In addition, given the lack of patients’ perspective currently reported in the published literature concerning the switch of ARVs due to WG, a proper attention to this topic should be paid in future studies. Indeed, a better evaluation of patients point of views may be of help to deepen the reason for switching or non-switching, to support the clinical decision.
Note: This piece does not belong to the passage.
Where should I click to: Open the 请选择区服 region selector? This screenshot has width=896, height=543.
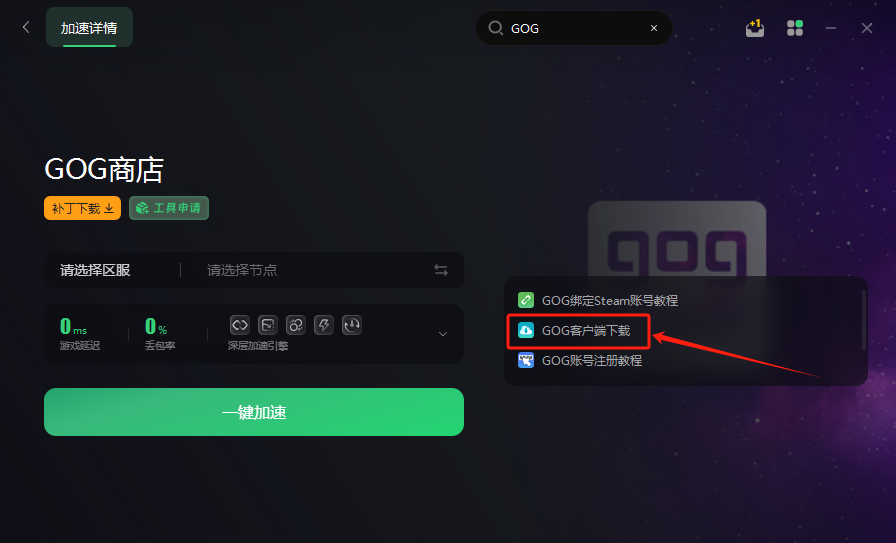tap(95, 270)
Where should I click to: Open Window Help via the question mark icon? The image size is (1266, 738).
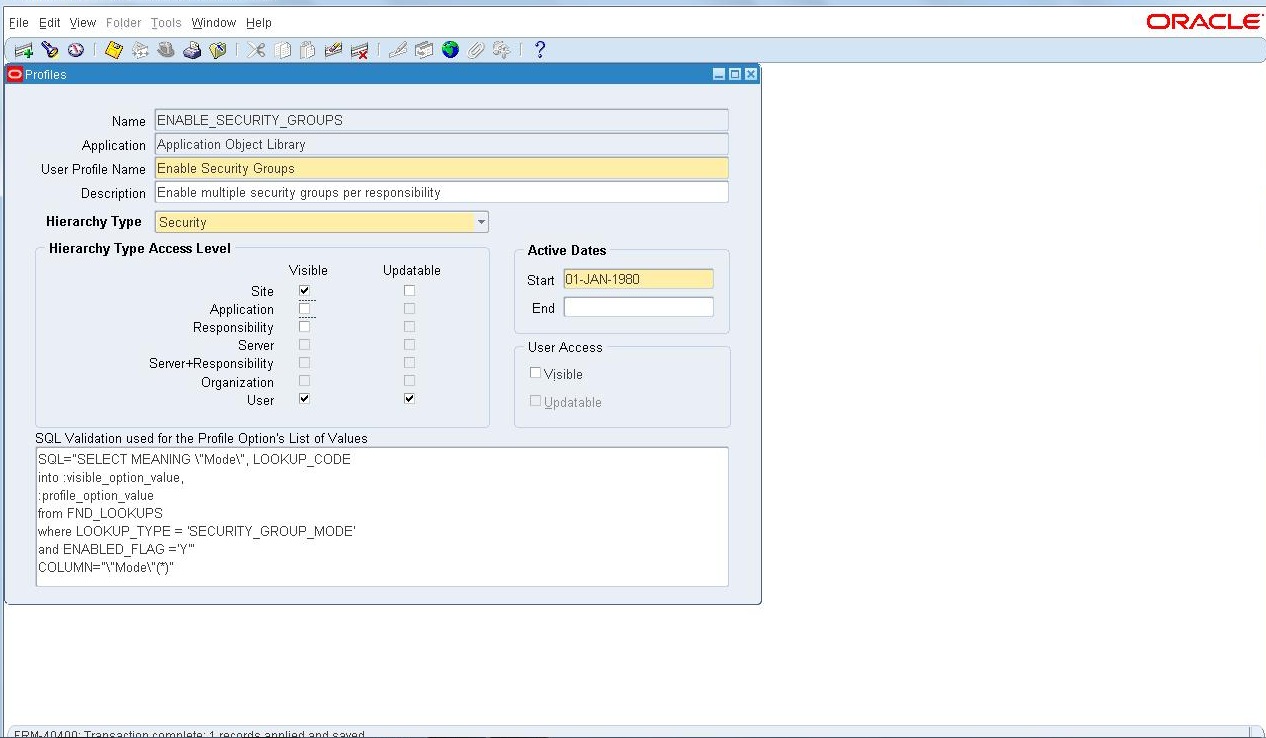[540, 49]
Does TAF really contribute to body WG?
Randomized controlled trials, including INSTI-based regimens in naïve PLWH, demonstrated a greater WG in patients starting TAF versus TDF that varied significantly (from a maximum of 6 kg in 48 weeks to a minimum of 3.6 kg in 96 weeks) largely depending on sex and race differences in the trial populations [20, 50, 70, 103, 104]. In addition, the AMBER study identified a greater WG in naïve PLWH taking TAF than those taking TDF (2 kg versus 1 kg in 96 weeks), both in combination with darunavir/cobicistat [105]. Data from observational studies also confirmed a possible contributing role of TAF in WG. In a recent analysis of the RESPOND cohort, including 14,703 ART naïve and ART-experienced PLWH, use of TAF (compared with lamivudine) was independently associated with a > 7% increase in BMI [72]. These observations also apply to studies that only consider PLWH with HIV RNA < 50 copies/mL, where a greater WG is generally observed after switching to TAF compared to TDF, but not to abacavir [7, 73, 104]. One of the hypotheses is that the WG reported in switch studies may be due, at least in part, to the loss of the protective effects of TDF and/or EFV rather than the effects of TAF [104]. This was also observed in the switch study to BIC/TAF/FTC [106]. In this study, weight change differed by previous NRTIs (+ 2.2 kg [F/TDF] and + 0.6 kg [F/TAF], p < 0.001), while no differences were found between BIC/TAF/FTC and DTG + TAF/FTC. Finally, in a pre-exposure prophylaxis (PrEP) study in people living without HIV taking TAF or TDF along with FTC, there was a difference of + 1 kg in the TAF/FTC arm [107]. Therefore, whether TAF promotes WG or TDF reduces weight remains to be ascertained.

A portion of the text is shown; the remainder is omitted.